To get to the start, turn west off SH50 into Wakarara Road, towards the mountains. It is a good sealed road, which eventually becomes a good, but narrow, gravel road. Keep going (about 20km from SH50) until you get to a farm gate. Go through, and leave the gate as you found it.
Wade across the river to the other side – it’s a good idea to bring some sandals or sand-shoes for this purpose, to leave on the opposite bank for your return. Turn left, walk upstream for about 30m, then turn right for about 20m, and follow an old track which goes left up the bank. You may have to scout around a bit for this, but it’s well-defined, and should not be hard to find. It may have an orange marker to indicate this, but it was missing the last time we went.
The hut itself is quite small, a dinky 4-bunk affair, but quite cosy, and a great spot for lunch. It has 4 bunks with foam mattresses, a water tank, and outside toilet. There is a small bench and seat in the hut, as well as a small pot-belly stove. I’ve used one of these before in the Nelson Lakes area, and they’re very efficient. If you’re intending to stay overnight, and there are more than 4 in your group, some may have to sleep on the floor, or camp outside – this may be difficult, because there’s no real level area around the hut. There might also be a few resident mice in the hut – quite entertaining, but if staying overnight, hang your food from the roof beams!
The return journey to the car is pretty much the way you came. However, there is another choice from the concrete bridge over Dutch Creek on Wakarara Road. If you don’t mind getting wet feet, drop down off the bridge into Dutch Creek, and follow it downstream to the confluence with the Makaroro River. It’s a delightful 30 minutes or so; made even more pleasant by cooling the feet, which by now will be somewhat sore from walking on gravel roads!

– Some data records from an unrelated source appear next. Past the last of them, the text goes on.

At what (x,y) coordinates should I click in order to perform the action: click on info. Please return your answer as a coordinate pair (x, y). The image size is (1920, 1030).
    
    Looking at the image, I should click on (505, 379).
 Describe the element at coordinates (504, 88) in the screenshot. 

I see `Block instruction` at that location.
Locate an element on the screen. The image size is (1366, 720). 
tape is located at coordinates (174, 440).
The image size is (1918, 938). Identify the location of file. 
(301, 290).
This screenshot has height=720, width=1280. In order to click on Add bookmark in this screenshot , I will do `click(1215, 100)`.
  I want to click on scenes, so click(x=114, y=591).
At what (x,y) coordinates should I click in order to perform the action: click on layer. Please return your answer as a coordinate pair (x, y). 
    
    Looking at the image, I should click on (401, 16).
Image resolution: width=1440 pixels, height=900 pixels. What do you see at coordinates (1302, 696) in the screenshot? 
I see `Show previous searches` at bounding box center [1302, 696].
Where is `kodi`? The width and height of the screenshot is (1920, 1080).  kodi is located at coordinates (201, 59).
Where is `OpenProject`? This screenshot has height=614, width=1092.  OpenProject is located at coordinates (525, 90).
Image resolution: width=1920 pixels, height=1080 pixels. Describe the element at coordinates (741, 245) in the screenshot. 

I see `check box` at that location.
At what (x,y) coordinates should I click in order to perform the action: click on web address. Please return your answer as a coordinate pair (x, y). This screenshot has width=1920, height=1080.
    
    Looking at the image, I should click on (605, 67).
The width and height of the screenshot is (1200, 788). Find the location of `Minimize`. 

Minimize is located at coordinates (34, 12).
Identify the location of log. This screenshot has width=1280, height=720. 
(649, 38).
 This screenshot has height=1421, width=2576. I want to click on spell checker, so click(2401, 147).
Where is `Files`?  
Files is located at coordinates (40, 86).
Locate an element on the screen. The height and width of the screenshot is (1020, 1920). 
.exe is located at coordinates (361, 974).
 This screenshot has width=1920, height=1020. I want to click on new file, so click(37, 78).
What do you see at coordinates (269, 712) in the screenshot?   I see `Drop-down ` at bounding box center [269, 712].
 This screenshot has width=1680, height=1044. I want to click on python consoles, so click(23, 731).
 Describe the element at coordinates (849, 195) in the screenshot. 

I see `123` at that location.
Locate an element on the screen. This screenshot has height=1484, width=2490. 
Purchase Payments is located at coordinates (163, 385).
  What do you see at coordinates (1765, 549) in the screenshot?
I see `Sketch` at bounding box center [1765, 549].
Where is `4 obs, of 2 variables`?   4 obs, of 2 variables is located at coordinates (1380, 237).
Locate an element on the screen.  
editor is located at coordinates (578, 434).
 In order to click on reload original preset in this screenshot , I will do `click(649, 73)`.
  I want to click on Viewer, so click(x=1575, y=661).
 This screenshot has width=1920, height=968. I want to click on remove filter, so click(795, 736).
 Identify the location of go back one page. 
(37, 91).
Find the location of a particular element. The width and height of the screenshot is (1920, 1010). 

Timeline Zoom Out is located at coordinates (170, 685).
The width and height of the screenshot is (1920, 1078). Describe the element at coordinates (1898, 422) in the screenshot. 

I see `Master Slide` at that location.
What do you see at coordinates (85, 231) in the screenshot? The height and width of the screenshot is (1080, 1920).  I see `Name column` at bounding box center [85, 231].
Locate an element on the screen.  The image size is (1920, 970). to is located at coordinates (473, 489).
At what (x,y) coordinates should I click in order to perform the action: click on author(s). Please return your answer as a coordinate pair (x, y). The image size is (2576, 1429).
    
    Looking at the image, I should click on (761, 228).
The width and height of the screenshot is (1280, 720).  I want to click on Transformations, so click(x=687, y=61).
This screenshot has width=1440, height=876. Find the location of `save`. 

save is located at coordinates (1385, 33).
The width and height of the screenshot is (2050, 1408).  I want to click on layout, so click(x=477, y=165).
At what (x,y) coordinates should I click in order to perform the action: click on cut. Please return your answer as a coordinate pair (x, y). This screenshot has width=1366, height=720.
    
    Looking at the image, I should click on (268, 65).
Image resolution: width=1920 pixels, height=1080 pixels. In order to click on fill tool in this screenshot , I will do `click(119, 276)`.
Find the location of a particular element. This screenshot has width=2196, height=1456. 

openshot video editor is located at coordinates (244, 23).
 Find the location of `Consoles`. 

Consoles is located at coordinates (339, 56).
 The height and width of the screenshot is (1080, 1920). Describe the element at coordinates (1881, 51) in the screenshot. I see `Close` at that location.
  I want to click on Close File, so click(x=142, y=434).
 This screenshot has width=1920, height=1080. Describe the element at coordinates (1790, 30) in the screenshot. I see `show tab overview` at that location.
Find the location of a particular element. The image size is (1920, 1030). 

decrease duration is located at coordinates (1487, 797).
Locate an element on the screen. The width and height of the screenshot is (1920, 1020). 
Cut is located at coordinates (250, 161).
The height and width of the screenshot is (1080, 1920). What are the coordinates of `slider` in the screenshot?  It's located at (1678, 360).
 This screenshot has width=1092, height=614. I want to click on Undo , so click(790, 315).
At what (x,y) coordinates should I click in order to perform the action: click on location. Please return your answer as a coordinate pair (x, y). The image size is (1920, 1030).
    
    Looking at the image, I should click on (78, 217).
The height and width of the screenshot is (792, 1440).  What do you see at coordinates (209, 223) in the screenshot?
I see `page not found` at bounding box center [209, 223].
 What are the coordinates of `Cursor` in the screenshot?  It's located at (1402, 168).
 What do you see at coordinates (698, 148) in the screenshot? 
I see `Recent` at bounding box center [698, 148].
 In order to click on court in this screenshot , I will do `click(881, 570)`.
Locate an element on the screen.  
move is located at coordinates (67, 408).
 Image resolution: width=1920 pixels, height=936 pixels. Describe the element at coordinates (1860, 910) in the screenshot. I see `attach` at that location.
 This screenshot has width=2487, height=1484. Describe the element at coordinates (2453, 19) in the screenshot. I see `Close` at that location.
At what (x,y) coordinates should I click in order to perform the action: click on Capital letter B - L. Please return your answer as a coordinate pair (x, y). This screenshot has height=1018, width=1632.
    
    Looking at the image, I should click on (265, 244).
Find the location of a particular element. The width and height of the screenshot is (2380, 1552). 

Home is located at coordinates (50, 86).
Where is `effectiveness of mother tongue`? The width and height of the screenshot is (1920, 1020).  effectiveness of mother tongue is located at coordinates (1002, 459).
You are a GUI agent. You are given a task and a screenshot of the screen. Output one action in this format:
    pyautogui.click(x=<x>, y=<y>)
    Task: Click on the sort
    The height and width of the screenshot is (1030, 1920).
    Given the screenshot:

You’ll pass some really lovely native bush, interesting bluffs and landforms on the way – well worth considering. When you reach the confluence with the Makaroro River, turn right, and walk about 30 minutes upstream to the car park. On the way, admire the impressive mudstone cliffs on the right.
On the way home, don’t forget to honour the by now established tradition of a cup of good coffee and a snack at the General Store in Onga Onga. No, I don’t have shares in the business, but a good cuppa just makes for a great end to a great tramp! If you’re heading south towards Dannevirke, there’s a good café in Norsewood, with great fruit cake.
- Be prepared! Take clothing and provisions for all weather possibilities – the weather can change in a matter of an hour from beautiful sunshine and warm temperatures, to snow and sub-zero temperatures.
- Check the weather forecast – don’t do this tramp just after heavy rain, or if heavy rain is forecast, as rivers quickly rise to dangerous levels. If you do get caught out, stay put and wait until the river drops to a safe level.
- Good fitness required (especially if done as a day walk) – at least 6.5 – 7 hours total walking required (from the car park return), with an altitude gain of 600m.
- Suitable for children from 10 years and over.
- Tell someone where you’re going, and what time to expect you back. Consider taking a locator beacon!
- Fill in the hut visitor’s book – it could save your life.
- Take a map – NZ Topographical map BK36 Tikokino refers, which can be purchased from Sportsworld or Dave Hern in Waipukurau.
- There is a small charge for staying overnight at this hut – tickets available from the I-site in Waipukurau, or the General Store in Onga Onga.
- Take some old newspapers to leave in the hut for starting a fire in the stove.